The structure of the actual cases is more interesting. This is a campaign game, a little bit like Jack the Ripper & West End Adventures. There are five cases which are linked together. You have specific investigative goal in each case, but the cases are closely linked together, and information from one case will carry over to the next. The campaign is far better designed than in Jack the Ripper (where the first three cases might as well not have existed). The first case starts with good hook: a watch that previously belonged to a Nazi war criminal turning up in an auction in Virginia 70 years later, and then builds up to a narrative with a cast of characters that span decades, with lots of connections and drama between them.

We had a lot of of fun re-constructing these past events in each case (one of the cases is mostly missing that link, and we didn’t find it very interesting). It really does feel like you’re building up this huge display of information connected by red string, like a conspiracy nut. There was way more of people suggesting ever more outlandish theories and than tearing them down than in Consulting Detective, since we had so much more data to work with.

We weren’t very satisfied by the final conclusion though. The game kind of disappears up it’s own ass with one plot twist too many, and ends up feeling incoherent. Given what the final solution was, the actions of some characters just make no sense at all. Our theory was much better!

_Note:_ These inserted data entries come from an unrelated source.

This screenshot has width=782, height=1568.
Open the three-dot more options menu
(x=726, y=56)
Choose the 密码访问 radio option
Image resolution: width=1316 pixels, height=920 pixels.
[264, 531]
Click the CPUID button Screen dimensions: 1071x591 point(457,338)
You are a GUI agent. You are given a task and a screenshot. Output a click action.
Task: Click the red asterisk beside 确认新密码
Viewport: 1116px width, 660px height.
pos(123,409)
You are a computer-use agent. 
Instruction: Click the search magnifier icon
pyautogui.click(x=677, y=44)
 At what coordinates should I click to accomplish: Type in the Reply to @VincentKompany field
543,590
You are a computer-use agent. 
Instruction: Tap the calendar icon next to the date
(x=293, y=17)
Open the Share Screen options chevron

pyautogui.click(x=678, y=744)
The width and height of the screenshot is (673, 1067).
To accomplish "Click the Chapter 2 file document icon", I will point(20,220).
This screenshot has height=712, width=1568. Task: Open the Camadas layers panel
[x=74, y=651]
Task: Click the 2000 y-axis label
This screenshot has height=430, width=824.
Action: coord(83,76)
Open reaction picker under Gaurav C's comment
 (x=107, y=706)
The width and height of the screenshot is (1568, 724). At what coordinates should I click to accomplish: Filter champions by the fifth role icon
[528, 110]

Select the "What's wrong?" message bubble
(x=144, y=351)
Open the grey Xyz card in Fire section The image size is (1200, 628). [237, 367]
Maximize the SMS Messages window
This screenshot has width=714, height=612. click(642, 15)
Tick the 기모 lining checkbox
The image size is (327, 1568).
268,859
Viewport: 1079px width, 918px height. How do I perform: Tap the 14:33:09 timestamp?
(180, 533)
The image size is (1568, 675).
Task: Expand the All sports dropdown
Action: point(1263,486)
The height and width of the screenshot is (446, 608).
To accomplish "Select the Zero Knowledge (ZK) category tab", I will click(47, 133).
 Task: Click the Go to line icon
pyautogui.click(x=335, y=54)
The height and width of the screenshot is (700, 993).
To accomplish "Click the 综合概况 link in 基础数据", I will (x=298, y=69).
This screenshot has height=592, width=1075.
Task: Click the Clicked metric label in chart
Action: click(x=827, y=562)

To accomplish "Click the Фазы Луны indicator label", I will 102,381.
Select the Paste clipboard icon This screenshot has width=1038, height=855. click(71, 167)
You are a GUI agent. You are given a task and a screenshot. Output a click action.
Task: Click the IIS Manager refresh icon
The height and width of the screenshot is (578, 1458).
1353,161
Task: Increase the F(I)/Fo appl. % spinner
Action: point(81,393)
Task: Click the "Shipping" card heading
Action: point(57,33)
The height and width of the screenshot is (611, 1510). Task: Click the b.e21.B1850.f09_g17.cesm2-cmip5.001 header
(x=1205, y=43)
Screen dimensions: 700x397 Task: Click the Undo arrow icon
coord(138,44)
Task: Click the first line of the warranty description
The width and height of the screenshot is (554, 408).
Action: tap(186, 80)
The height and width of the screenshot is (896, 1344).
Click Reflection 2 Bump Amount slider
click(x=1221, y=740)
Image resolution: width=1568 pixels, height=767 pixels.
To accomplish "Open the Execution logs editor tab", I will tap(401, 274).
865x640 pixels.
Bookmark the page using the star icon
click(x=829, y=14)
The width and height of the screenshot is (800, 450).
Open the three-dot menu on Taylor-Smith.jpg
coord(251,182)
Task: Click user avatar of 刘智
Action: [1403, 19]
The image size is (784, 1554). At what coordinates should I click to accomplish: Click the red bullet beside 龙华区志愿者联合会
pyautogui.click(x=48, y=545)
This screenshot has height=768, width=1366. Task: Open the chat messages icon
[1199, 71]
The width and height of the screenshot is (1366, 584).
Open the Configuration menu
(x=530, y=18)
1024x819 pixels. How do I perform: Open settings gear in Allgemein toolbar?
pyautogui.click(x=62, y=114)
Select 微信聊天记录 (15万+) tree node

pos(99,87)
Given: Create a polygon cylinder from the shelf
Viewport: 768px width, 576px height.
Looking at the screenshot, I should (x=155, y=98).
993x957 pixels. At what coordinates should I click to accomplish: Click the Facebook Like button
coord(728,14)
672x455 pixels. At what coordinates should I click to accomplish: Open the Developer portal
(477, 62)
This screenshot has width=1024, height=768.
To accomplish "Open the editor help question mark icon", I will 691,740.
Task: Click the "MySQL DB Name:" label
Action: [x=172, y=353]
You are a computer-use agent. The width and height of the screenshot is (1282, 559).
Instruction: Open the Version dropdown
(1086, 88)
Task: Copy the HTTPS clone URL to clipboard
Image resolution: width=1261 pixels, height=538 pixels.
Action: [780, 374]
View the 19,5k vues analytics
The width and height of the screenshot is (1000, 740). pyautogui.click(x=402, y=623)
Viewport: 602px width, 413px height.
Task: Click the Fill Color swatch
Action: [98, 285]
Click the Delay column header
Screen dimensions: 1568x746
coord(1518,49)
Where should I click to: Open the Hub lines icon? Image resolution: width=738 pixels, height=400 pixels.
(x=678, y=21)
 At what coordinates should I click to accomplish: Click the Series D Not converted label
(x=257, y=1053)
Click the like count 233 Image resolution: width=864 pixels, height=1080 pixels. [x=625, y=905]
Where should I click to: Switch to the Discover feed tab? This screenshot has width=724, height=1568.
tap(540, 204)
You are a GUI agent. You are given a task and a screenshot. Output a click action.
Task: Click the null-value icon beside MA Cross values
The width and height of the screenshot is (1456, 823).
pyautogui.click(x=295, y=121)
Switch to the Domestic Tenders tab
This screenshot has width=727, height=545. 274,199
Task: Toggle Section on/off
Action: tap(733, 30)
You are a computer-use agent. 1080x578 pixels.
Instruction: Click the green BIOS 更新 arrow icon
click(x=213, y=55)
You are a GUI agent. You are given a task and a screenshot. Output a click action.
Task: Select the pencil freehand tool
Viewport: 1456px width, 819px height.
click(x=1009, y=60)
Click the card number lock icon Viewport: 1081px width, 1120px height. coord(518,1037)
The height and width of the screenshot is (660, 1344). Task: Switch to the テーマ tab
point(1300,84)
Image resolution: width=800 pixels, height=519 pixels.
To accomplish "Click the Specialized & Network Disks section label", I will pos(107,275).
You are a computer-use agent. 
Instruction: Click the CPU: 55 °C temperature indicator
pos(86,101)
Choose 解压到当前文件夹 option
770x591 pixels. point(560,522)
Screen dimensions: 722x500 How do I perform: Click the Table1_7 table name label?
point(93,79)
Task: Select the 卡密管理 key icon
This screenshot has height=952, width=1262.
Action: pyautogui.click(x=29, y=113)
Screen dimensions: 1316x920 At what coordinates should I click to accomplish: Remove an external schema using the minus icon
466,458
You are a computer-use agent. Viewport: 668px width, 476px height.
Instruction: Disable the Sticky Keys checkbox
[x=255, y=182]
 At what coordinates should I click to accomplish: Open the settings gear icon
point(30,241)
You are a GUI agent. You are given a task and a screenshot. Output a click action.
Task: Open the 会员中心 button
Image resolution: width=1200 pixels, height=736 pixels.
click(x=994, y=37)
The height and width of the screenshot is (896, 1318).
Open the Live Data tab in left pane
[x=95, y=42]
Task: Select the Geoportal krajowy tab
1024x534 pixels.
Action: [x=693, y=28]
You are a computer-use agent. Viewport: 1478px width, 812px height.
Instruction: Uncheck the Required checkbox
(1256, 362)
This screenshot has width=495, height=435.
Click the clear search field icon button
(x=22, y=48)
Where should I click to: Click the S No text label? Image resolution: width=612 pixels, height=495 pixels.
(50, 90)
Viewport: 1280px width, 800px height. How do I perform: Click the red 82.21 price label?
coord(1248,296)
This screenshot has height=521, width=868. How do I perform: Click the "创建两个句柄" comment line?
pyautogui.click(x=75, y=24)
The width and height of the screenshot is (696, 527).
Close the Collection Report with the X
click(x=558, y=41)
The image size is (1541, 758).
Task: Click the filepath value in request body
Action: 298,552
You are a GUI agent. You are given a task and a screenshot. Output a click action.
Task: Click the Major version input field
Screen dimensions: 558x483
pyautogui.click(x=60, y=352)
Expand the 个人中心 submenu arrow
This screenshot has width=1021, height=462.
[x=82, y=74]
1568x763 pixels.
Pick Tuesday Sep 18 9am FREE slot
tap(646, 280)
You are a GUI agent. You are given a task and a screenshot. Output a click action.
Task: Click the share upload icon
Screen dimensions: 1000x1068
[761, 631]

The story works well for most of the campaign. What doesn’t work during any part is the writing. It’s just absurdly verbose and content-free. During the first game something like 90% of the cards spend a couple of sentences describing that it’s currently raining. The characters drink endless cups of coffee, and always remark on how bad it is. They eat more often than the characters in an Enid Blyton book. There are whole cards that are blatantly obviously just flavor text, followed by the instruction to go read another card for something actually related to the case. If the person reading the card is literally skipping full paragraphs and paraphrasing them as “blah blah”, you’ve done something wrong.

But there’s something to Detective. It shares a lot of the problems of Deadline and Chronicles of Crime. All of them have terrible writing, all of them are trying to cram too much actual gameplay into the experience. And both Detective and CoC are totally reliant on awful apps. But where the other two games were such miserable experiences that I’d never play them a second time, in Detective we found ourselves able to forgive these missteps. The larger mystery spanning across the full campaign was compelling right from the start, and really only stopped being compelling after the final scene.